10:09:49.996722 ea:8e:05:b6:96:6b > 1e:a8:a7:1d:59:fb, ethertype IPv6 (0x86dd), length 178: (class 0xc0, flowlabel 0x9efdf, hlim 1, next-header TCP (6) payload length: 124) fdff:856f:5f10::300.179 > fdff:856f:5f10::200.41627: Flags [P.], cksum 0xca81 (incorrect -> 0x9235), seq 76:168, ack 76, win 502, options [nop,nop,TS val 2684421364 ecr 871092069], length 92: BGP
    Update Message (2), length: 92
      Multi-Protocol Reach NLRI (14), length: 45, Flags [OE]: 
        AFI: IPv6 (2), SAFI: Unicast (1)
        nexthop: fdff:856f:5f10::300, fe80::e88e:5ff:feb6:966b, nh-length: 32, no SNPA
          fdff:856f:5f10:4000::/50
        0x0000:  0002 0120 fdff 856f 5f10 0000 0000 0000
        0x0010:  0000 0300 fe80 0000 0000 0000 e88e 05ff
        0x0020:  feb6 966b 0032 fdff 856f 5f10 40
      Origin (1), length: 1, Flags [T]: IGP
        0x0000:  00
      AS Path (2), length: 6, Flags [T]: 65300 
        0x0000:  0201 0000 ff14
      Unknown Attribute (35), length: 4, Flags [OT]: 
        no Attribute 35 decoder
        0x0000:  0000 ff14

This is an Update message, where isp2 is advertising our /50 to the cust1. The most interesting part is at the bottom. Again, tcpdump is unaware of such new stuff as attribute 35 with value ff14. RFC section 5 tells us that path attribute 35 called ‘only to customer’ (OTC) and the value depends on the roles. In our case it’s ff14 which is a hex for 65300, our isp2 ASN.
So how exactly it’s preventing a leak? Section 5 of RFC mandates that

   2.  If a route already contains the OTC Attribute, it MUST NOT be
   propagated to Providers, Peers, or RSes.

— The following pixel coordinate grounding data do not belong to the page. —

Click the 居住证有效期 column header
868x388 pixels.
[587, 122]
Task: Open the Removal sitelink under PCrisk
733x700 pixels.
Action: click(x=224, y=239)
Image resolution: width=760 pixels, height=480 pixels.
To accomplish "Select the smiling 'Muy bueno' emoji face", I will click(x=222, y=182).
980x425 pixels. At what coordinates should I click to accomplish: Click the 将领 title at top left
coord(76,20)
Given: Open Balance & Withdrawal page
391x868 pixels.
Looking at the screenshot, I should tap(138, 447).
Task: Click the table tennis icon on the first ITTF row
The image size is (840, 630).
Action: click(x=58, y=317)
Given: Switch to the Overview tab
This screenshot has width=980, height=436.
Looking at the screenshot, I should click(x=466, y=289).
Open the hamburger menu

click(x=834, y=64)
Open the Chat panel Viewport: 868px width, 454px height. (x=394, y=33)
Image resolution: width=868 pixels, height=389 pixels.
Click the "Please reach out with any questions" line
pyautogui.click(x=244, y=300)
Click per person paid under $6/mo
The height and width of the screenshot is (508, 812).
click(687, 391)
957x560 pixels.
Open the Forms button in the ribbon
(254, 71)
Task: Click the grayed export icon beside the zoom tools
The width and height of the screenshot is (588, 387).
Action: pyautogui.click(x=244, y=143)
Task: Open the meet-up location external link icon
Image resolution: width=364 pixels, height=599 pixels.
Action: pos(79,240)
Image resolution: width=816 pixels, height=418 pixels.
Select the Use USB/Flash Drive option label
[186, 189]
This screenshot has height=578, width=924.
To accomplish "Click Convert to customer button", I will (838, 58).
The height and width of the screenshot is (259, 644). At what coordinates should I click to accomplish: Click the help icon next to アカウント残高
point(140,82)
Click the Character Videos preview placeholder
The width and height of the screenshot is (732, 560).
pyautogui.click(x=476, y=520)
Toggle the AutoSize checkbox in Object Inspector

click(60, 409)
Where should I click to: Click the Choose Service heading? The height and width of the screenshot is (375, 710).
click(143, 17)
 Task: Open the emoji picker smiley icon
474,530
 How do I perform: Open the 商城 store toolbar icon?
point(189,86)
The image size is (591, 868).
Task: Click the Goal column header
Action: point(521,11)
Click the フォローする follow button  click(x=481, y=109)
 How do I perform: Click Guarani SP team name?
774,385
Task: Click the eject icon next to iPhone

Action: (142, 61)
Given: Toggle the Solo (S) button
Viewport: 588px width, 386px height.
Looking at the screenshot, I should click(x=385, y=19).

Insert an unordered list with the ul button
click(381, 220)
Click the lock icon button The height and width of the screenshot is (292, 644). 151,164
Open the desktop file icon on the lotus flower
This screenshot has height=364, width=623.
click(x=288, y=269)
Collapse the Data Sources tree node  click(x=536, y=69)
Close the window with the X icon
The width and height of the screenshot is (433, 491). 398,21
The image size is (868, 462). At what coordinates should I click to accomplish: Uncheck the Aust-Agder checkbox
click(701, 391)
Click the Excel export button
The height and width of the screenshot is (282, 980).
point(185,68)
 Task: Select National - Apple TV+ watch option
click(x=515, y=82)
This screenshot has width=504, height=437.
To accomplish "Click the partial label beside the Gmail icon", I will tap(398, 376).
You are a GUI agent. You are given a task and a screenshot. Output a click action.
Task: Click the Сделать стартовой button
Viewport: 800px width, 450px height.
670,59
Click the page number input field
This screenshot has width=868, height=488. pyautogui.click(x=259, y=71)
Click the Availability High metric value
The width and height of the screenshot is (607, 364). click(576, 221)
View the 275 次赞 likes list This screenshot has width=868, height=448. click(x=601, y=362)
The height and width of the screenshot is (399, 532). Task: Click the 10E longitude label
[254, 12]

So, our cust1 receives a route with OTC set to isp2 ASN and will not be advertise it to any other provider. That’s why we don’t even need to configure isp1 with appropriate role! Actually in such a setup we don’t even need roles on isp2! Because having roles configured on cust1 will force it to set OTC for the received prefixes from the providers and as such, prevent leaks (again see section 5 of the RFC). Of course it’s too simple setup, so in something more complicated you probably want to mandate roles.
For the sake of completeness let’s also check what BIRD thinks about all this. Let’s show our isp2 session from the cust1 (birdc show protocol all isp2):

isp2       BGP        ---        up     10:09:46.993  Established   
  BGP state:          Established
    Neighbor address: fdff:856f:5f10::300
    Neighbor AS:      65300
    Local AS:         65200
    Neighbor ID:      0.0.0.3
    Local capabilities
      Multiprotocol
        AF announced: ipv6
      Route refresh
      Graceful restart
      4-octet AS numbers
      Enhanced refresh
      Long-lived graceful restart
      Role: customer
    Neighbor capabilities
      Multiprotocol
        AF announced: ipv6
      Route refresh
      Graceful restart
      4-octet AS numbers
      Enhanced refresh
      Long-lived graceful restart
      Role: provider

I’ve omitted output a bit, but you can see the roles alongside other capabilities there. And now the route (birdc show route all):

Table master6:
fdff:856f:5f10:4000::/50 unicast [cust1 23:57:21.217 from fdff:856f:5f10::200] * (100) [AS65300i]
    via fdff:856f:5f10::300 on host0
    Type: BGP univ
    BGP.origin: IGP
    BGP.as_path: 65200 65300
    BGP.next_hop: fdff:856f:5f10::300 fe80::e88e:5ff:feb6:966b
    BGP.local_pref: 100
    BGP.otc: 65300

You can see the ‘BGP.otc’ value here.

Conclusion

This is quite interesting and simple mechanism which can save you a headache from ‘fat fingering’ our a simple mistake. I would like to see more adoption of this among vendors, but it’s very cool that working implementation is already there. Still I believe that this should be a last barrier on the leak path and you should not stop to configure your filters appropriately.
After writing all this I’ve realised that FRRouting 8.4 (released in November 2022) added support of roles too! So this could be an inter-op post, but it is not…
And note that real world relations are way more complicated that this, so check out RFC as it covers more roles and their behaviour.